You can also download a PDF copy of this lecture.

Sampling Distributions — Continued

Example: Suppose we have a population of \(N\) = 4 elements where the target variable values are 1, 2, 2, and 7. The table below shows the sample space for a simple random sampling design with \(n\) = 2 as well as the values of the estimators. \(\hat\tau\) and \(\bar{y}\) for each sample.
Sample \(\hat\tau\) \(\bar{y}\)
\(\{\mathcal{E}_{1},\mathcal{E}_{2}\}\) 6 1.5
\(\{\mathcal{E}_{1},\mathcal{E}_{3}\}\) 6 1.5
\(\{\mathcal{E}_{1},\mathcal{E}_{4}\}\) 16 4.0
\(\{\mathcal{E}_{2},\mathcal{E}_{3}\}\) 8 2.0
\(\{\mathcal{E}_{2},\mathcal{E}_{4}\}\) 18 4.5
\(\{\mathcal{E}_{3},\mathcal{E}_{4}\}\) 18 4.5
Note that a sample space is simply the set of all possible samples. Here there are 6 samples in the sample space. The table below shows the sampling distributions of \(\bar{y}\) and \(\hat\tau\).
\(\bar{y}\) \(\hat\tau\) Probability
1.5 6 1/3
2.0 8 1/6
4.0 16 1/6
4.5 18 1/3

The figures below show the sampling distributions of \(\bar{y}\) and \(\hat\tau\).

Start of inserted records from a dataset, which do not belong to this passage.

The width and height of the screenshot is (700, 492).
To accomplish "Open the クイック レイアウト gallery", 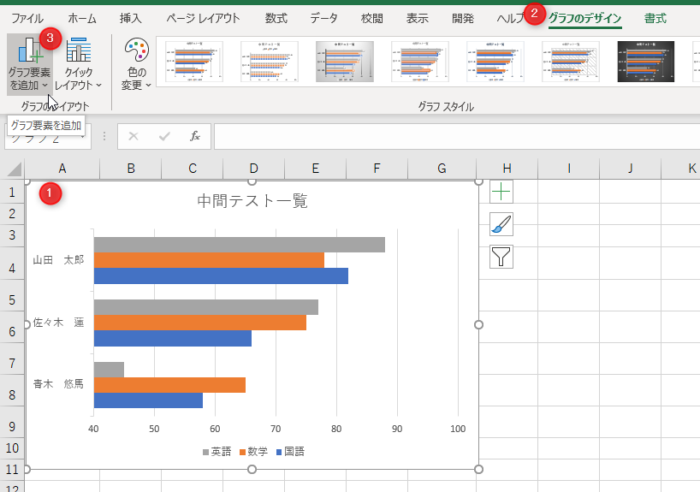I will (78, 64).
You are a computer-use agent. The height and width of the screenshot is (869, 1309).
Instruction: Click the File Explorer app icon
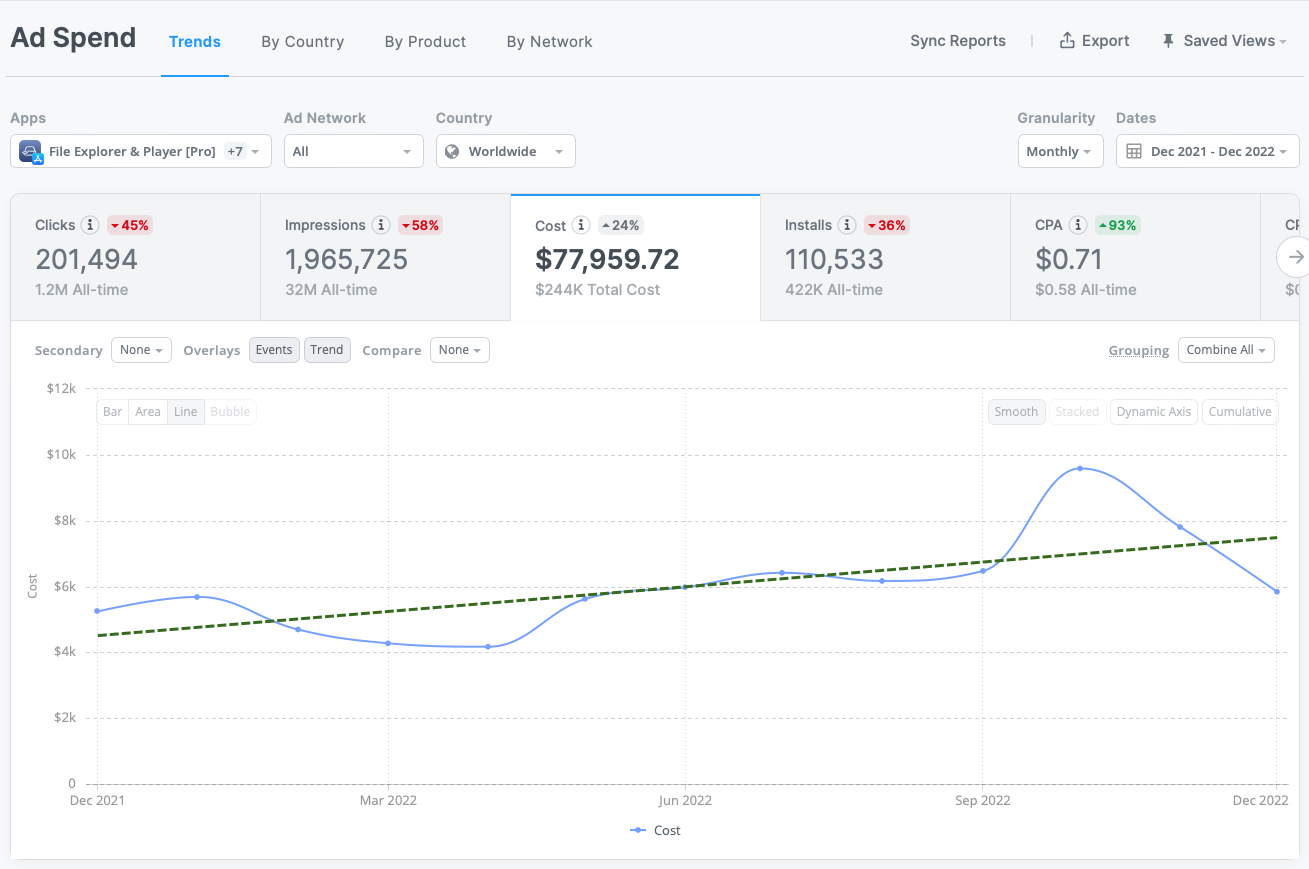[31, 152]
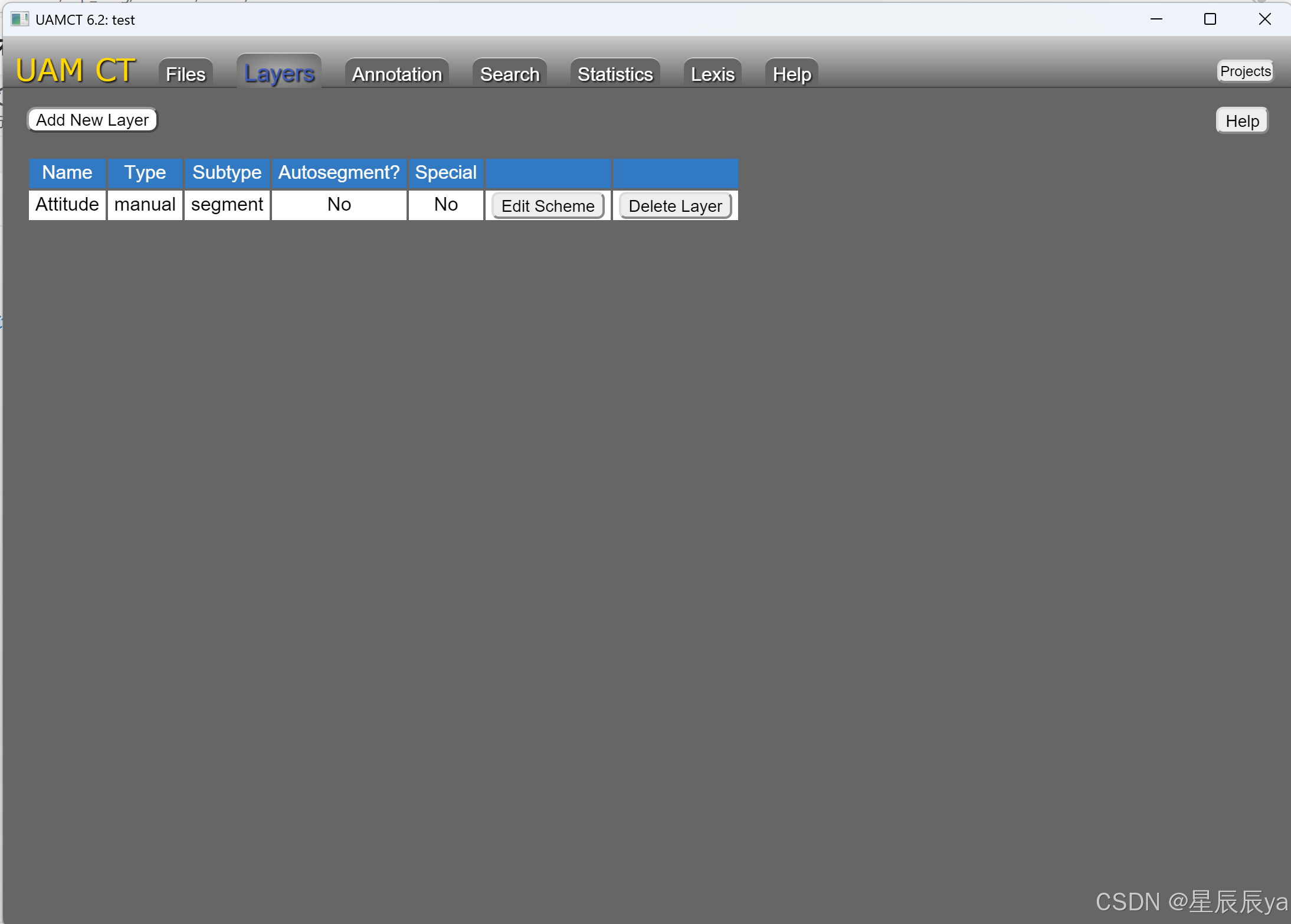Click the segment subtype cell
The height and width of the screenshot is (924, 1291).
[x=227, y=205]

Example: Suppose now we have a population of \(N\) = 10 elements where the target variable values are 2, 3, 3, 4, 5, 6, 6, 9, 10, and 10. The table below shows the (abbreviated) sample space for a simple random sampling design with \(n\) = 4 as well as the values of the estimators \(\hat\tau\) and \(\bar{y}\) for each sample.
Sample \(\hat\tau\) \(\bar{y}\)
\(\{\mathcal{E}_{1},\mathcal{E}_{2},\mathcal{E}_{3},\mathcal{E}_{4}\}\) 30 3
\(\{\mathcal{E}_{1},\mathcal{E}_{2},\mathcal{E}_{3},\mathcal{E}_{5}\}\) 32.5 3.25
\(\{\mathcal{E}_{1},\mathcal{E}_{2},\mathcal{E}_{3},\mathcal{E}_{6}\}\) 35 3.5
\(\{\mathcal{E}_{1},\mathcal{E}_{2},\mathcal{E}_{3},\mathcal{E}_{7}\}\) 35 3.5
\(\{\mathcal{E}_{1},\mathcal{E}_{2},\mathcal{E}_{3},\mathcal{E}_{8}\}\) 42.5 4.25
\(\{\mathcal{E}_{1},\mathcal{E}_{2},\mathcal{E}_{3},\mathcal{E}_{9}\}\) 45 4.5
\(\{\mathcal{E}_{1},\mathcal{E}_{2},\mathcal{E}_{3},\mathcal{E}_{10}\}\) 45 4.5
\(\{\mathcal{E}_{1},\mathcal{E}_{2},\mathcal{E}_{4},\mathcal{E}_{5}\}\) 35 3.5
\(\vdots\) \(\vdots\) \(\vdots\)
\(\{\mathcal{E}_{7},\mathcal{E}_{8},\mathcal{E}_{9},\mathcal{E}_{10}\}\) 87.5 8.75
Here there are 210 samples in the sample space. The table below shows the sampling distributions of \(\bar{y}\) and \(\hat\tau\).
\(\bar{y}\) \(\hat\tau\) Probability
3.00 30.0 0.0047619
3.25 32.5 0.0047619
3.50 35.0 0.0190476
3.75 37.5 0.0238095
4.00 40.0 0.0285714
4.25 42.5 0.0333333
4.50 45.0 0.0476190
4.75 47.5 0.0476190
5.00 50.0 0.0666667
5.25 52.5 0.0904762
5.50 55.0 0.0857143
5.75 57.5 0.0809524
6.00 60.0 0.0857143
6.25 62.5 0.0714286
6.50 65.0 0.0523810
6.75 67.5 0.0619048
7.00 70.0 0.0666667
7.25 72.5 0.0428571
7.50 75.0 0.0285714
7.75 77.5 0.0238095
8.00 80.0 0.0142857
8.25 82.5 0.0047619
8.50 85.0 0.0047619
8.75 87.5 0.0095238

The figures below show the sampling distributions of \(\bar{y}\) and \(\hat\tau\).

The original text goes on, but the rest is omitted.